Page text:
Introduction to Programming in R
R is a programming language and environment for statistical computing and graphics. It was created in the early 1990s by Ross Ihaka and Robert Gentleman at the University of Auckland, New Zealand. R is now widely used in academia, industry, and government for data analysis, statistical modeling, and data visualization.
One of the key features of R is its wide range of statistical and graphical techniques. R provides a vast array of statistical and graphical methods, including linear and nonlinear modeling, classical statistical tests, time-series analysis, classification, clustering, and graphical techniques for data visualization. R is also highly extensible and has an active community of users and developers who create and contribute packages that enhance the capabilities of the language.
R is an open-source language, which means that the code is available for free and can be modified and redistributed. This has led to the development of a large and active community of R users and developers. The R community provides a wealth of resources, including documentation, tutorials, and help forums, making it easy for users to get started with the language and to find solutions to their problems.
One of the advantages of R is its integration with other programming languages and data sources. R can read data from a wide range of sources, including text files, spreadsheets, databases, and web services. R can also interact with other programming languages, such as Python, Java, and C++, allowing users to take advantage of the strengths of different languages and libraries.
Another advantage of R is its versatility. R can be used for a wide range of tasks, from data analysis and visualization to machine learning and artificial intelligence. R can also be used in a variety of settings, from research and academia to industry and government.
Most modern programming languages have a set up similar building blocks, for example
- Receiving input from the user and Showing output to the user
- Ability to store values in variables (usually of different kinds such as integers, floating points or character)
- A string of characters where you can store names, addresses, or any other kind of text
- Some advance data types such as arrays which can store a series of regular variables (such as a series of integers)
- Ability to loop your code in the sense that you want to receive 10 names from a user, you will write the code for that 10 times, but just once and tell the computer to loop through it 10 times
- Ability to execute statements of code conditionally, for example if marks are more than 40 then the student passes else fails
- Put your code in functions
- Advanced data types that are formed through a combination of one or more types of basic data types such as structures or classes
- Read file from a disk and save file to a disk
- Ability to comment your code so you can understand it when you revisit it some time later
Lets dive right in and see how we can do these things in R.
Before we can begin to write a program in R, we need to install R and R studio.
myString <- "Hello, World!"
print (myString)
1. Receiving input from the user and Showing output to the user
There are several ways in which we can show output to the user. Let’s look at some ways of showing output:
var.1 = c(0,1,2,3)
'Method 1: values of the variables can be printed using print()
print(var.1)
# Output: 0 1 2 3
'Method 2: cat() function combines multiple items into a continuous print output
cat ("var.1 is ", var.1 ,"\n")
# Output: var.1 is 0 1 2 3
2. Ability to store values in variables (usually of different kinds such as integers, floating points or character)

Entries supplied:
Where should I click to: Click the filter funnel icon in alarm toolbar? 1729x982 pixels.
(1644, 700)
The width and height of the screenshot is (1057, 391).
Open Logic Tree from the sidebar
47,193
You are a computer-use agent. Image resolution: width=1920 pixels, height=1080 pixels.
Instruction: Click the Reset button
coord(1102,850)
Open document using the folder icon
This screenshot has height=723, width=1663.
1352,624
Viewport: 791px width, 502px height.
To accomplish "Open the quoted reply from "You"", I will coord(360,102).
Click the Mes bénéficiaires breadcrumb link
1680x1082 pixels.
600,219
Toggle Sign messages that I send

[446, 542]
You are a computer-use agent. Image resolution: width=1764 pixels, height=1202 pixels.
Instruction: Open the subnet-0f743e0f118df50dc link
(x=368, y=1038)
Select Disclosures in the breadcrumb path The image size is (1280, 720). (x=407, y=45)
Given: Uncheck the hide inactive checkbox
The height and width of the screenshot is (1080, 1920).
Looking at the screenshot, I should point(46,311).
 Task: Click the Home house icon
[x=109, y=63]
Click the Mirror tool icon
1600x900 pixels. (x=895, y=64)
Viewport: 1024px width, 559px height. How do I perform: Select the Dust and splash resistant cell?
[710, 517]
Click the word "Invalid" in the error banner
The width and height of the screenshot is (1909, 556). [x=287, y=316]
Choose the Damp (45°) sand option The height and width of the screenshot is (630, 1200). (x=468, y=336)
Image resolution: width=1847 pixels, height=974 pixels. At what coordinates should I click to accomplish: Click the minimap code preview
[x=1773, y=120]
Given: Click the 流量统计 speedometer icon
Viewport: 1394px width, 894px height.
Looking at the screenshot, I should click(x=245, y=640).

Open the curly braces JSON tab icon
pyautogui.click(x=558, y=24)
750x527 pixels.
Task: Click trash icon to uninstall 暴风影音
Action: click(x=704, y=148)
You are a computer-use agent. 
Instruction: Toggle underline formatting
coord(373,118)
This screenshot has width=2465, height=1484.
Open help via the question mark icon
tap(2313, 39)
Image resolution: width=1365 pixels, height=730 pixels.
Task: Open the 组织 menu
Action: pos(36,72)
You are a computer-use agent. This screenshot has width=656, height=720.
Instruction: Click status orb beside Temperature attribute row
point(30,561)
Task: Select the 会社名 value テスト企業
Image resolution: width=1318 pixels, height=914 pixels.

Required task 1: In the introduction to programming in R, which two people created R?
Required task 2: Resume the introduction to programming in R after its last line.

Written response 1: Ross Ihaka and Robert Gentleman

Written response 2:
Basic data types: In R we call variables as objects. There are several types of objects, lets take a look at the important ones:
# Logical
v <- TRUE
print(class(v)) # class funciton can be used to see the data type of the variable
# Numeric
v <- 23.5
print(class(v))
# Integer
v <- 2L
print(class(v))
# Complex
v <- 2+5i
print(class(v))
# Character
v <- "TRUE"
print(class(v))
# Raw
v <- charToRaw("Hello")
print(class(v))
Advanced data types: Much of R’s power comes from the fact that R lets us access some advanced objects other than the basic ones shown earlier. Lets take a look at some of the advanced variables:
# Vectors - When you want to create vector with more than one element, you should use c() function which means to combine the elements into a vector.
# Create a vector.
apple <- c('red','green',"yellow")
print(apple)
# Get the class of the vector.
print(class(apple))
# Lists - A list is an R-object which can contain many different types of elements inside it like vectors, functions and even another list inside it.
# Create a list.
list1 <- list(c(2,5,3),21.3,sin)
# Print the list.
print(list1)
# Matrices - A matrix is a two-dimensional rectangular data set. It can be created using a vector input to the matrix function.
# Create a matrix.
M = matrix( c('a','a','b','c','b','a'), nrow = 2, ncol = 3, byrow = TRUE)
print(M)
# Arrays - While matrices are confined to two dimensions, arrays can be of any number of dimensions. The array function takes a dim attribute which creates the required number of dimension. In the below example we create an array with two elements which are 3x3 matrices each.
# Create an array.
a <- array(c('green','yellow'),dim = c(3,3,2))
print(a)
# Factors - Factors are the r-objects which are created using a vector. It stores the vector along with the distinct values of the elements in the vector as labels. The labels are always character irrespective of whether it is numeric or character or Boolean etc. in the input vector. They are useful in statistical modeling. Factors are created using the factor() function. The nlevels functions gives the count of levels.
# Create a vector.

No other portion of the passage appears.